_ASSIGNED TASK_
The data is to be set down once more, exactly as it reads.

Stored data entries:

++++

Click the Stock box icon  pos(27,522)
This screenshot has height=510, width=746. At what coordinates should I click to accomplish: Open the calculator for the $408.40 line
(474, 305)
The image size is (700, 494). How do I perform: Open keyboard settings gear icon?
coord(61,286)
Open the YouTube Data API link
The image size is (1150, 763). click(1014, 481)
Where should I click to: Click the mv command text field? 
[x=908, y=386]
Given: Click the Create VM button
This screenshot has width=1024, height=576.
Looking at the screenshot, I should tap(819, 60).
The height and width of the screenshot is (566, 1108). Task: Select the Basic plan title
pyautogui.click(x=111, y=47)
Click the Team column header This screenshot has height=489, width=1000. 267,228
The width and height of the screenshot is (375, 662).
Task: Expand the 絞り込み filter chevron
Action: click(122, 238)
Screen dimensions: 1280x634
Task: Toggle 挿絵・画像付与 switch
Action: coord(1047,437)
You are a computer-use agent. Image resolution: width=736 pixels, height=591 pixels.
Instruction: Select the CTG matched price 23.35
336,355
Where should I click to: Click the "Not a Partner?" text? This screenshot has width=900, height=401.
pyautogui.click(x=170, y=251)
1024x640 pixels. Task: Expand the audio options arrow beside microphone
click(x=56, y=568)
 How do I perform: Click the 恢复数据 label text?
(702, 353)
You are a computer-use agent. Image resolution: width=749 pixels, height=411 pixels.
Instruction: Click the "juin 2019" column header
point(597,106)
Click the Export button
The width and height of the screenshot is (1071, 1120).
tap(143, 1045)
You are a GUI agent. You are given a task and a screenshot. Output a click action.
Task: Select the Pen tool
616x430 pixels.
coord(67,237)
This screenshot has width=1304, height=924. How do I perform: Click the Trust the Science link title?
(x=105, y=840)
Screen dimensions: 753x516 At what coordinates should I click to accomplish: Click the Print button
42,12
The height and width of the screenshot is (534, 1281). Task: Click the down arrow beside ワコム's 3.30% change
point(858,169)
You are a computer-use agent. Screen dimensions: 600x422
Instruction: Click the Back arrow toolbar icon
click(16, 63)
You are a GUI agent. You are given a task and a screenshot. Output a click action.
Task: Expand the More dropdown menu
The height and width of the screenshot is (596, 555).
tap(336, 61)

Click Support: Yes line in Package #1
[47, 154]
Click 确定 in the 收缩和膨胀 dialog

++++

_WRITTEN RESPONSE_
Click the Stock box icon  pos(27,522)
This screenshot has height=510, width=746. At what coordinates should I click to accomplish: Open the calculator for the $408.40 line
(474, 305)
The image size is (700, 494). How do I perform: Open keyboard settings gear icon?
coord(61,286)
Open the YouTube Data API link
The image size is (1150, 763). click(1014, 481)
Where should I click to: Click the mv command text field? 
[x=908, y=386]
Given: Click the Create VM button
This screenshot has width=1024, height=576.
Looking at the screenshot, I should tap(819, 60).
The height and width of the screenshot is (566, 1108). Task: Select the Basic plan title
pyautogui.click(x=111, y=47)
Click the Team column header This screenshot has height=489, width=1000. 267,228
The width and height of the screenshot is (375, 662).
Task: Expand the 絞り込み filter chevron
Action: click(122, 238)
Screen dimensions: 1280x634
Task: Toggle 挿絵・画像付与 switch
Action: coord(1047,437)
You are a computer-use agent. Image resolution: width=736 pixels, height=591 pixels.
Instruction: Select the CTG matched price 23.35
336,355
Where should I click to: Click the "Not a Partner?" text? This screenshot has width=900, height=401.
pyautogui.click(x=170, y=251)
1024x640 pixels. Task: Expand the audio options arrow beside microphone
click(x=56, y=568)
 How do I perform: Click the 恢复数据 label text?
(702, 353)
You are a computer-use agent. Image resolution: width=749 pixels, height=411 pixels.
Instruction: Click the "juin 2019" column header
point(597,106)
Click the Export button
The width and height of the screenshot is (1071, 1120).
tap(143, 1045)
You are a GUI agent. You are given a task and a screenshot. Output a click action.
Task: Select the Pen tool
616x430 pixels.
coord(67,237)
This screenshot has width=1304, height=924. How do I perform: Click the Trust the Science link title?
(x=105, y=840)
Screen dimensions: 753x516 At what coordinates should I click to accomplish: Click the Print button
42,12
The height and width of the screenshot is (534, 1281). Task: Click the down arrow beside ワコム's 3.30% change
point(858,169)
You are a computer-use agent. Screen dimensions: 600x422
Instruction: Click the Back arrow toolbar icon
click(16, 63)
You are a GUI agent. You are given a task and a screenshot. Output a click action.
Task: Expand the More dropdown menu
The height and width of the screenshot is (596, 555).
tap(336, 61)

Click Support: Yes line in Package #1
[47, 154]
Click 确定 in the 收缩和膨胀 dialog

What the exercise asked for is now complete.